October 23, 2017 § Leave a comment
Over the last few months, I’ve had a blast interviewing and writing about a number of authors who’ve visited Dallas. For fellow bibliophiles, if you missed these stories on social media, here are links to my most recent books-related pieces.
I had the pleasure of interviewing children’s book author Carol Weston about her most recent book, Speed of Life. The book is a thoughtful, sweet and even humorous look at grief through the eyes of a teenage girl. Weston is the advice columnist for Girls’ Life magazine, so you can bet she has some real wisdom about how to suffer gracefully through loss.
I chatted with local Dallas author Samantha Mabry about her newly released young adult novel All the Wind in the World, which appeared on this year’s National Book Award longlist. The book is part love story, part dystopia and part Western.
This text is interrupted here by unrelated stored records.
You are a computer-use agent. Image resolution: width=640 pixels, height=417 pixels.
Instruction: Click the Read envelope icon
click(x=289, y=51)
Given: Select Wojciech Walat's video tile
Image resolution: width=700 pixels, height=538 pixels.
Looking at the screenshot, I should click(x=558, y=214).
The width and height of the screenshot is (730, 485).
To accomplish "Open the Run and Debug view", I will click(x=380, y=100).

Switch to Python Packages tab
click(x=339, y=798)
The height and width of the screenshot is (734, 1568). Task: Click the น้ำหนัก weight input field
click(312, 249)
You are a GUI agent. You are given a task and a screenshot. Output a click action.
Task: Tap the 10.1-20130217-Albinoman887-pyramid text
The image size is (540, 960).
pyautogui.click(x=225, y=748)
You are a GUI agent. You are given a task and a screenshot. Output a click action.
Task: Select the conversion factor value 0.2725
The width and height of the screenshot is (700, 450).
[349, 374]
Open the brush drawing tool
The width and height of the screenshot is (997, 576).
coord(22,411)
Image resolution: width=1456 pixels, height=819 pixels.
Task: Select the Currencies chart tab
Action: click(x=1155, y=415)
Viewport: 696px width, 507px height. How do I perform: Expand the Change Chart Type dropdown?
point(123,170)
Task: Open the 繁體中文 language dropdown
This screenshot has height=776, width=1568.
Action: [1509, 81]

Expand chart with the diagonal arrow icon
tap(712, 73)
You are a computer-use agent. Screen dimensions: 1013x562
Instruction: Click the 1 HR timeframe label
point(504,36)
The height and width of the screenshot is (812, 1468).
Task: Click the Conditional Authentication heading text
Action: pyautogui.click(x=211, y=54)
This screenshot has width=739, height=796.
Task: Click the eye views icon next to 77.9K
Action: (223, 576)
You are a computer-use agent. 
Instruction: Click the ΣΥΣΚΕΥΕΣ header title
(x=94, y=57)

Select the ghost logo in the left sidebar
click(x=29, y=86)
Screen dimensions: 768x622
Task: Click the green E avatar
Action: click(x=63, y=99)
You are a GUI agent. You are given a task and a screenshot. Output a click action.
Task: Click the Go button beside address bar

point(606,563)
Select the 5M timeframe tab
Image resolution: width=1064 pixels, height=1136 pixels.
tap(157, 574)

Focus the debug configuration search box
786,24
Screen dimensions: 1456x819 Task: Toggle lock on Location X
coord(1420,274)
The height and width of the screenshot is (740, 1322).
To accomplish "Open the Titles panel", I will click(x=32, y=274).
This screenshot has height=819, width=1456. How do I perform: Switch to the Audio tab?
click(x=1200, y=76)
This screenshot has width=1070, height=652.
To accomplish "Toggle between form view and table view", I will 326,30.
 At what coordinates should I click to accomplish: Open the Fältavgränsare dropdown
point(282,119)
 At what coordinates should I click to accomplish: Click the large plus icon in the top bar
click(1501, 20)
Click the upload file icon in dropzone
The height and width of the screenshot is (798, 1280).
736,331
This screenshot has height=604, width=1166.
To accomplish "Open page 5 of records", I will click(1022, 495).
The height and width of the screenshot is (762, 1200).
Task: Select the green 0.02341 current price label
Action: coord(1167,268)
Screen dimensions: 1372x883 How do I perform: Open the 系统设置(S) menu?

The narrative is steeped in poetry. Honestly, I couldn’t put it down.
And finally, I talked with debut author Brit Bennett about her acclaimed first novel, The Mothers. While the book addresses mature themes like suicide, infidelity and abortion, Bennett’s lovely writing softens the intensity. It’s a beautiful first book.
That’s all for now — more to come later, I’m sure. Until then, happy reading!
January 12, 2016 § 6 Comments
Lately, I’ve been enjoying reading and, on occasion, writing a bit of poetry. Right now, I’m smitten with the poems written by contemporary poets in Image Journal and Ruminate Magazine, two lovely quarterlies that explore the relationship between art and faith. I’m also flipping through Caroline Kennedy’s She Walks in Beauty: A Woman’s Journey through Poems, which is a wonderful anthology of poems about the joys and sorrows of being a woman.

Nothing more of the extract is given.